Returns a descriptive string for the Unicode subsystem in which the first character is contained, e.g. ascii, hebrew, hiragana or cjkIdeograph.}

 proc i18n::tell string {
    variable data
    scan $string %c uc
    foreach {name range} $data(tell) {
        foreach {from to} $range break
        if {$uc>=$from && $uc<=$to} {return $name}
    }
 }

if 0 {---------------------------------------------------------

 i18n::to keyword string

Converts the Unicode string according to the rules specified by keyword, which may be one of the representation names used in the i18n::from command, or

  • escaped - Replaces all non-ASCII characters with \u.... escaping

}

 proc i18n::to {keyword string} {
    variable data
    switch -- $keyword {
        escaped {to_escaped $string}
        pinyin {to_pinyin $string}
        default {string map [_swap $data($keyword)] $string}
    }
 }

#-------------- Internal works, but feel free to look :)
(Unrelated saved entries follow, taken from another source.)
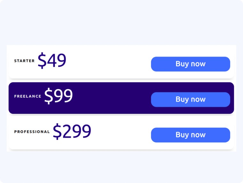Select the STARTER plan label
This screenshot has height=183, width=243.
24,61
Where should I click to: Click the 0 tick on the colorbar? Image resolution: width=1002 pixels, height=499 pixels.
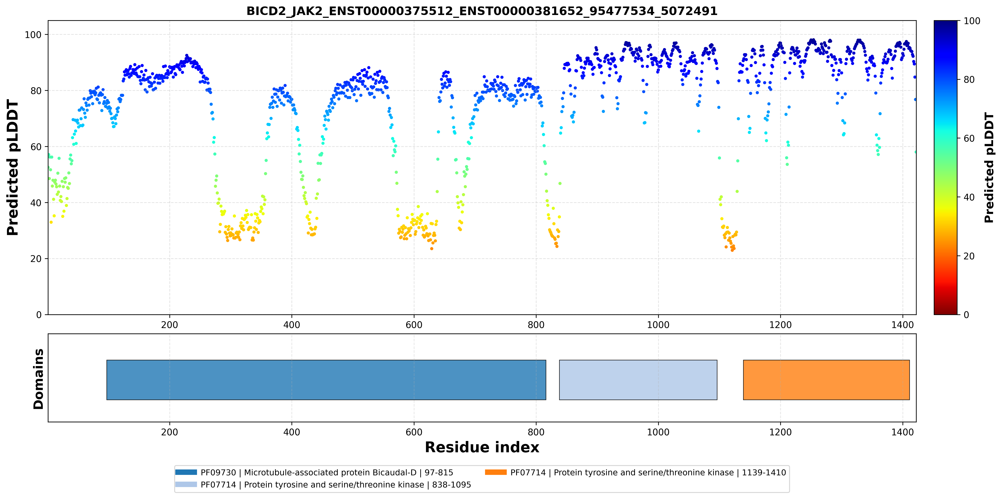point(966,315)
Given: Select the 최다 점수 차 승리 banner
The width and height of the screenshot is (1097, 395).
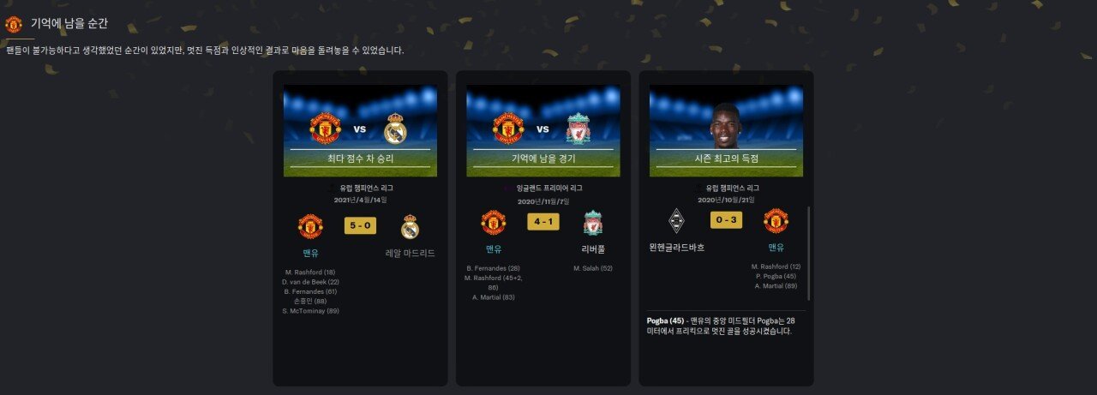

 proc i18n::to_escaped string {
    set res ""
    foreach char [split $string ""] {
        scan $char %c uc
        if {$uc>127} {set char [format {\u%04X} $uc]}
        append res $char
    }
    set res
 }
 proc i18n::to_pinyin string {
    set res ""
    foreach char [split $string ""] {
        set try [u2pinyin $char]
        if {$try!=""} {set char $try}
        append res $char
    }
    set res
 }
 proc i18n::u2pinyin char {
    #-- returns the gb2312 pinyin for char if applicable, else ""
    if {[tell $char] == "cjkIdeograph"} {
        set gb [encoding convertto gb2312 $char]
        foreach {b1 b2} [split $gb ""] break
        set gbd [expr {([scan $b1 %c]-32)*100+[scan $b2 %c]-32}]
        if {$gbd>=1601 && $gbd<=5589} {
            variable data
            _rangesearch $data(pinyin) $gbd
        }
    }
 }
 proc i18n::_rangesearch {list value} {
    #-- returns foo if value>=x and value<y in {... foo x bar y ...}
    foreach {lastkey lastval} $list break
    foreach {key val} [lrange $list 2 end] {
        if {$value>=$lastval && $value<$val} {return $lastkey}
        set lastkey $key
        set lastval $val
    }
 }
 proc i18n::_swap list {
    set res {}
    foreach {a b} $list {lappend res $b $a}
    set res
 }

#-------------------- Get the data from The i18n package: data

 source [file join [file dir [info script]] i18n_data.tcl]
 package provide i18n 1.0

For three months I've seen no reactions to this page. Has anybody used it? -RS

I (APN) have not used it directly but have found it very useful for my edification. Thanks! It's very likely I'll use some or all of it for some tools I'm writing. (What's the copyright on Wiki in terms of use?) - RS: Do what you want to do, just don't blame me, and don't have it patented ;)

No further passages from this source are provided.